**WHAT YOU SHOULD DO**
Could you put the lines of the records from the line with "Viewport: 1232px width, 796px" to the line with "point(2107,1326)", both included, into a numbered list with blank lines left out?

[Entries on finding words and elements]

▶

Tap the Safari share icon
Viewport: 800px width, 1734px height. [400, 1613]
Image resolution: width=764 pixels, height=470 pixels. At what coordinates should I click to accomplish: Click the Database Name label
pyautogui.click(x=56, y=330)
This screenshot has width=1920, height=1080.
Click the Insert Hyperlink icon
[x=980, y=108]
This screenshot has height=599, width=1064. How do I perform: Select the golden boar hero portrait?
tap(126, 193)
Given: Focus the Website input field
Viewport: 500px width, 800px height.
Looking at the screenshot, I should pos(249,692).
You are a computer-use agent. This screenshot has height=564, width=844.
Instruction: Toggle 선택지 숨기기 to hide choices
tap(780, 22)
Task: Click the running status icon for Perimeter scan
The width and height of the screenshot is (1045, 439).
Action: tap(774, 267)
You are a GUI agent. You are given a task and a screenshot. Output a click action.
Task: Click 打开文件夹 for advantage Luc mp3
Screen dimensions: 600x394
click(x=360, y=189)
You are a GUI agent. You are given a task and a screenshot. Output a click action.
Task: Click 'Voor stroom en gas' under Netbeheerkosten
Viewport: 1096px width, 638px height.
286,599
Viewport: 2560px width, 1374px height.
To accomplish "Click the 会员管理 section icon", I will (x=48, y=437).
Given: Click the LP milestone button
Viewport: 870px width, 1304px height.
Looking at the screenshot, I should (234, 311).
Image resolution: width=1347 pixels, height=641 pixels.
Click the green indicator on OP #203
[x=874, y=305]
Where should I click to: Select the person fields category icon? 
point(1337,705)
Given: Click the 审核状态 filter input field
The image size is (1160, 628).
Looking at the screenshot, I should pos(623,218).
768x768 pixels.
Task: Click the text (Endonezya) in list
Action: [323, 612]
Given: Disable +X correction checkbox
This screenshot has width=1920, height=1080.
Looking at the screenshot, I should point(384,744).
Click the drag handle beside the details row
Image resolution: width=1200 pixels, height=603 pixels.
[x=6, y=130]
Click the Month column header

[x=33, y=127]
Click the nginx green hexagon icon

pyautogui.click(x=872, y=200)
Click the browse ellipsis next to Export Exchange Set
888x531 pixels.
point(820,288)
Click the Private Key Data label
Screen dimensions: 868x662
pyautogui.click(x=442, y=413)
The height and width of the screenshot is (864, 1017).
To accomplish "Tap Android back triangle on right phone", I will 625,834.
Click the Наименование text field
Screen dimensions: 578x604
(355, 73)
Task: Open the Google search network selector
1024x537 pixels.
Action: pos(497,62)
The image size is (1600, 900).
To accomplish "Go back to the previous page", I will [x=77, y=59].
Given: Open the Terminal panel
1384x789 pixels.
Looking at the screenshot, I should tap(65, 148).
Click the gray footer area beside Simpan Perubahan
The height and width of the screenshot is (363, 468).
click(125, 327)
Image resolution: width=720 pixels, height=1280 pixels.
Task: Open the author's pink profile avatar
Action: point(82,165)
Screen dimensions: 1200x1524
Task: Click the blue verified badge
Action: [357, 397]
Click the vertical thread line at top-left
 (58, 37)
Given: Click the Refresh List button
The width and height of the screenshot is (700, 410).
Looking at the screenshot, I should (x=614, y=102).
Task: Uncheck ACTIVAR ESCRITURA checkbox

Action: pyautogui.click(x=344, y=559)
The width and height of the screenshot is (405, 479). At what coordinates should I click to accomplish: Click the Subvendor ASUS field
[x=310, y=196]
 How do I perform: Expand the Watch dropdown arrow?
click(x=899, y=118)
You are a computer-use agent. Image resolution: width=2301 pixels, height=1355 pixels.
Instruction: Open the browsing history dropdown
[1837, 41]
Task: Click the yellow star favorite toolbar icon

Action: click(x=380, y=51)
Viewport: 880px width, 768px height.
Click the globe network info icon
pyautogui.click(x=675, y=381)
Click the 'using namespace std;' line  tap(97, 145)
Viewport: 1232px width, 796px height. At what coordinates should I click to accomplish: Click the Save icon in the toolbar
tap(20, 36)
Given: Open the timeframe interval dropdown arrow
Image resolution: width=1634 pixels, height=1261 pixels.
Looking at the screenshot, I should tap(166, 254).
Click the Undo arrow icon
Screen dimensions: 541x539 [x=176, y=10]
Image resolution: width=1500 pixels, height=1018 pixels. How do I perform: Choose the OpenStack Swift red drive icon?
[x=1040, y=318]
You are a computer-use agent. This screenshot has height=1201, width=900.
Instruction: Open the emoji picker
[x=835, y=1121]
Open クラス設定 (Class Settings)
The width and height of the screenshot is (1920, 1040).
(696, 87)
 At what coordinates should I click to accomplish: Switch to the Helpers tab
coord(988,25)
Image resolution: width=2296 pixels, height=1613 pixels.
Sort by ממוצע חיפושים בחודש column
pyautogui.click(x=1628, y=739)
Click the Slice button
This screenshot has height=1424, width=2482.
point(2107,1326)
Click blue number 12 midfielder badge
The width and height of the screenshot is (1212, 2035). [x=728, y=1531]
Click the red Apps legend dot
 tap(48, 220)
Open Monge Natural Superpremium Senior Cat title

◀

**CORRECT ANSWER**
1. Viewport: 1232px width, 796px height. At what coordinates should I click to accomplish: Click the Save icon in the toolbar
2. tap(20, 36)
3. Given: Open the timeframe interval dropdown arrow
4. Image resolution: width=1634 pixels, height=1261 pixels.
5. Looking at the screenshot, I should tap(166, 254).
6. Click the Undo arrow icon
7. Screen dimensions: 541x539 [x=176, y=10]
8. Image resolution: width=1500 pixels, height=1018 pixels. How do I perform: Choose the OpenStack Swift red drive icon?
9. [x=1040, y=318]
10. You are a computer-use agent. This screenshot has height=1201, width=900.
11. Instruction: Open the emoji picker
12. [x=835, y=1121]
13. Open クラス設定 (Class Settings)
14. The width and height of the screenshot is (1920, 1040).
15. (696, 87)
16.  At what coordinates should I click to accomplish: Switch to the Helpers tab
17. coord(988,25)
18. Image resolution: width=2296 pixels, height=1613 pixels.
19. Sort by ממוצע חיפושים בחודש column
20. pyautogui.click(x=1628, y=739)
21. Click the Slice button
22. This screenshot has height=1424, width=2482.
23. point(2107,1326)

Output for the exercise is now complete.